**INFORMATION**
━━━━━━━━━━━━━━━━━━━━

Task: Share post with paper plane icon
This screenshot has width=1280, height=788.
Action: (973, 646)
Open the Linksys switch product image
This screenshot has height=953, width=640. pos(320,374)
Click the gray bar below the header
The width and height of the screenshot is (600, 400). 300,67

━━━━━━━━━━━━━━━━━━━━

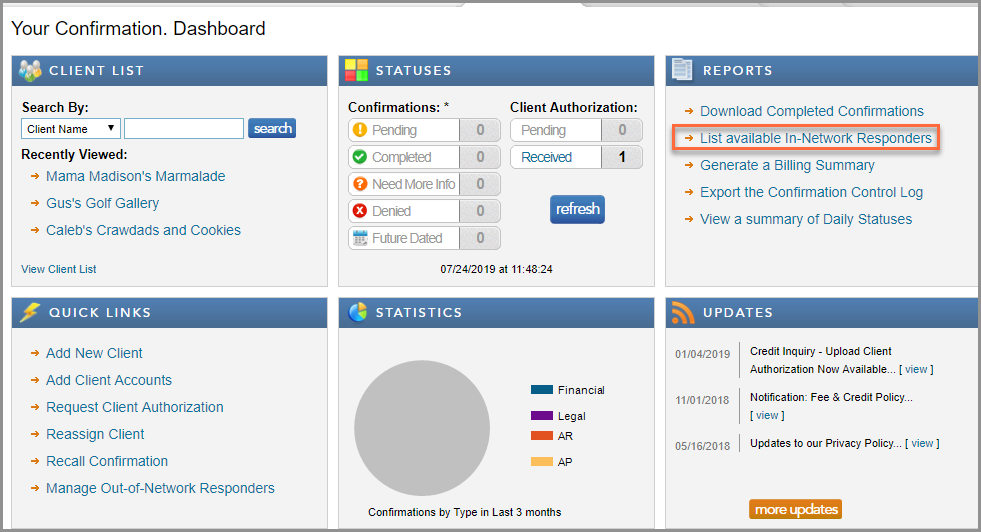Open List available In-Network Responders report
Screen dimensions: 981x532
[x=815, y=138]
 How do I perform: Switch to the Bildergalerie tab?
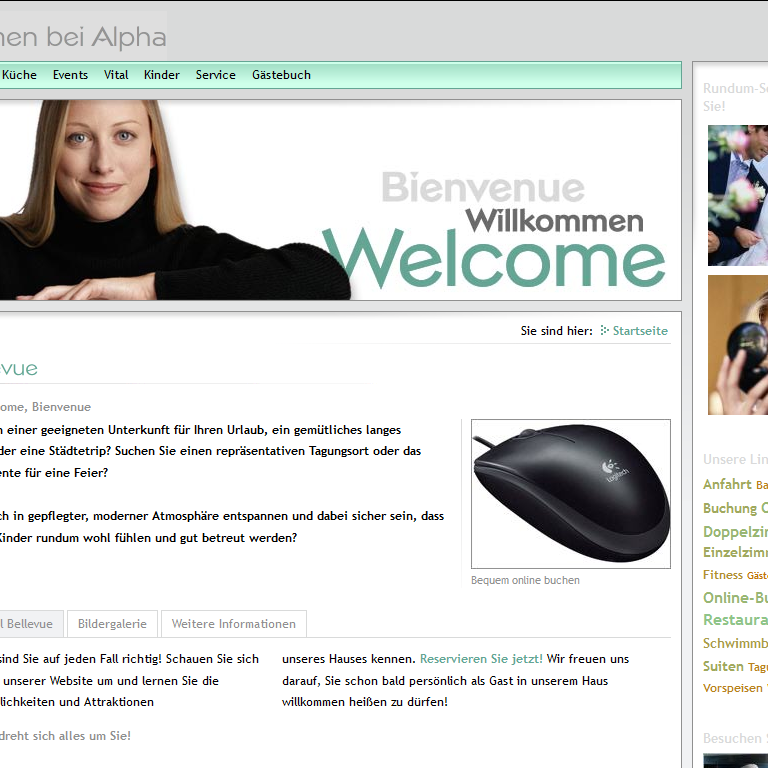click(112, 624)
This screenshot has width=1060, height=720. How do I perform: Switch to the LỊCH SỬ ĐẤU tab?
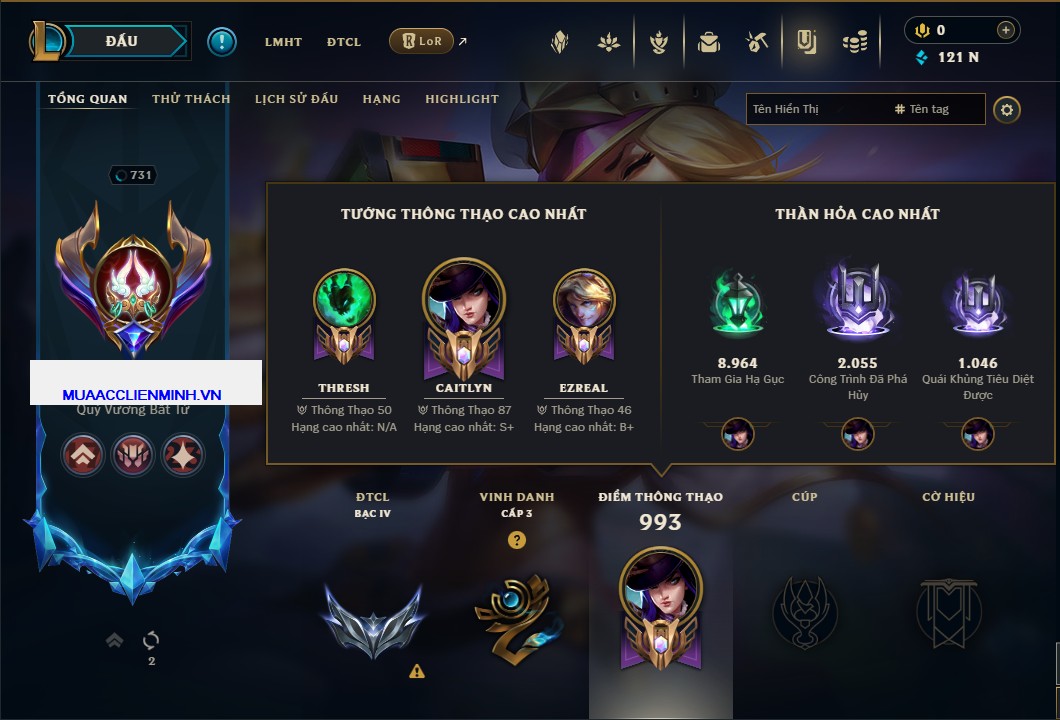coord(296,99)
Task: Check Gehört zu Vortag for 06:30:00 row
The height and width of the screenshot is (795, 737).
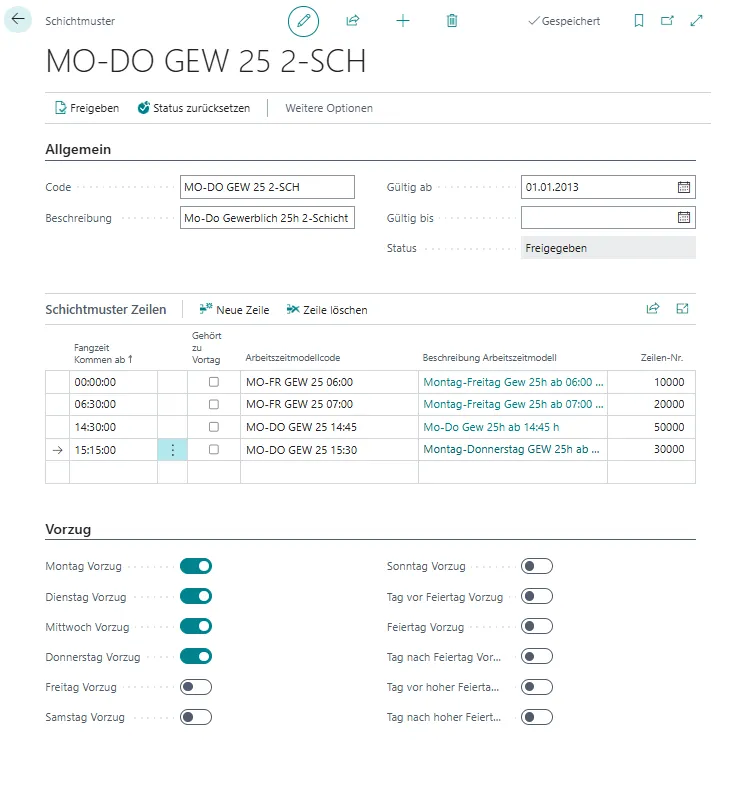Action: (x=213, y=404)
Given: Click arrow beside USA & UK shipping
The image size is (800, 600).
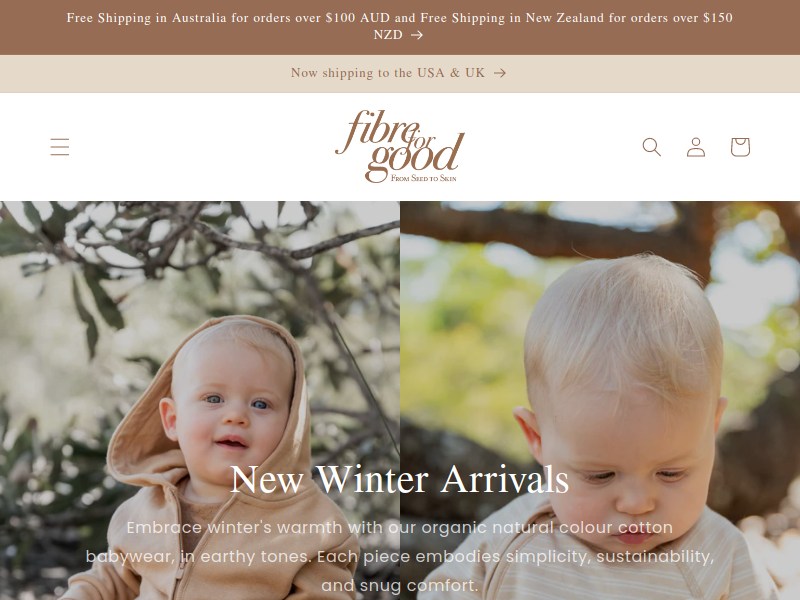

━━━━━━━━━━━━━━━━━━━━

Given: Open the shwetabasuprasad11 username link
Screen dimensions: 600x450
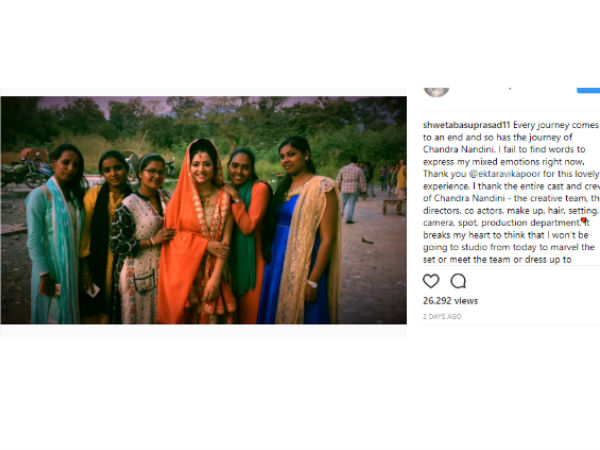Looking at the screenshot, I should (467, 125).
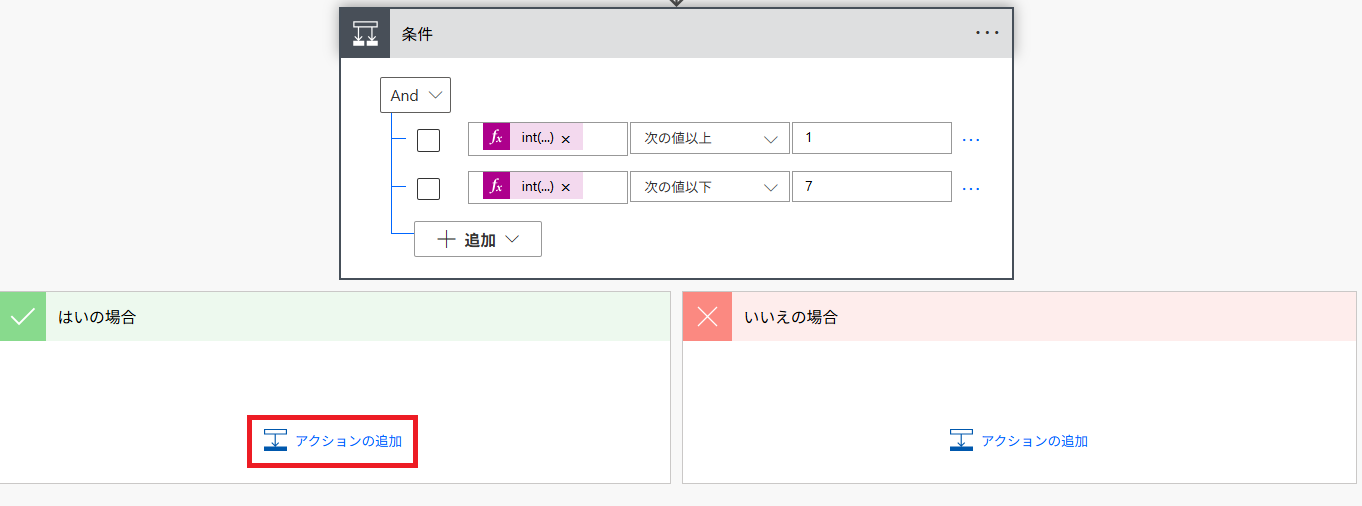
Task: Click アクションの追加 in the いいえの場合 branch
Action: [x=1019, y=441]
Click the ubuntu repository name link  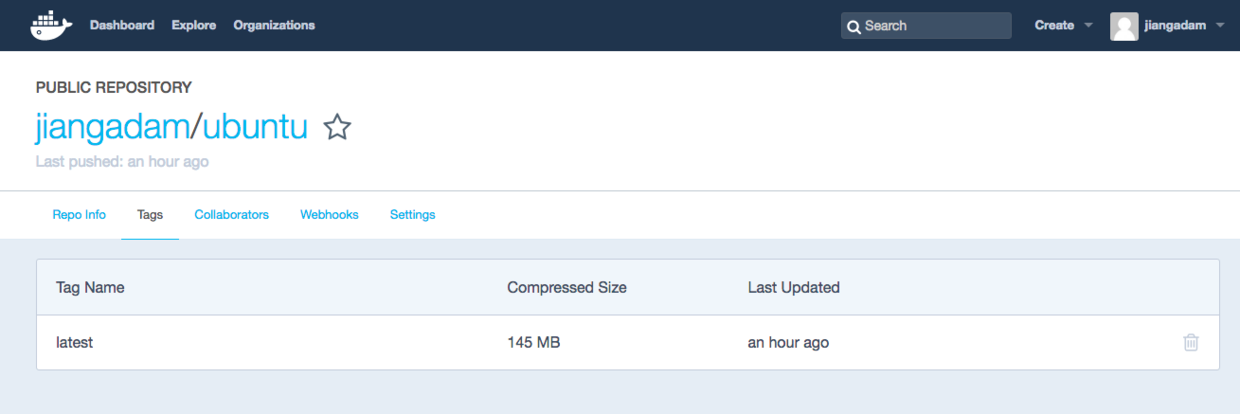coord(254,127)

━━━━━━━━━━━━━━━━━━━━

**REQUIRED WORK**
Identify the lines above with the word "Given". Copy them.

**EXERCISE RESPONSE**
Given: Click arrow beside USA & UK shipping
Given: Open the shwetabasuprasad11 username link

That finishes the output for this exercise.